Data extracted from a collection
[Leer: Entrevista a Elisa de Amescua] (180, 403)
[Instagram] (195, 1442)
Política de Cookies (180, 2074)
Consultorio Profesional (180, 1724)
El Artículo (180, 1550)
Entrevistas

◆ What you will do
For this exercise, the records above must be returned exactly.

◆ Expected output
[Leer: Entrevista a Elisa de Amescua] (180, 403)
[Instagram] (195, 1442)
Política de Cookies (180, 2074)
Consultorio Profesional (180, 1724)
El Artículo (180, 1550)
Entrevistas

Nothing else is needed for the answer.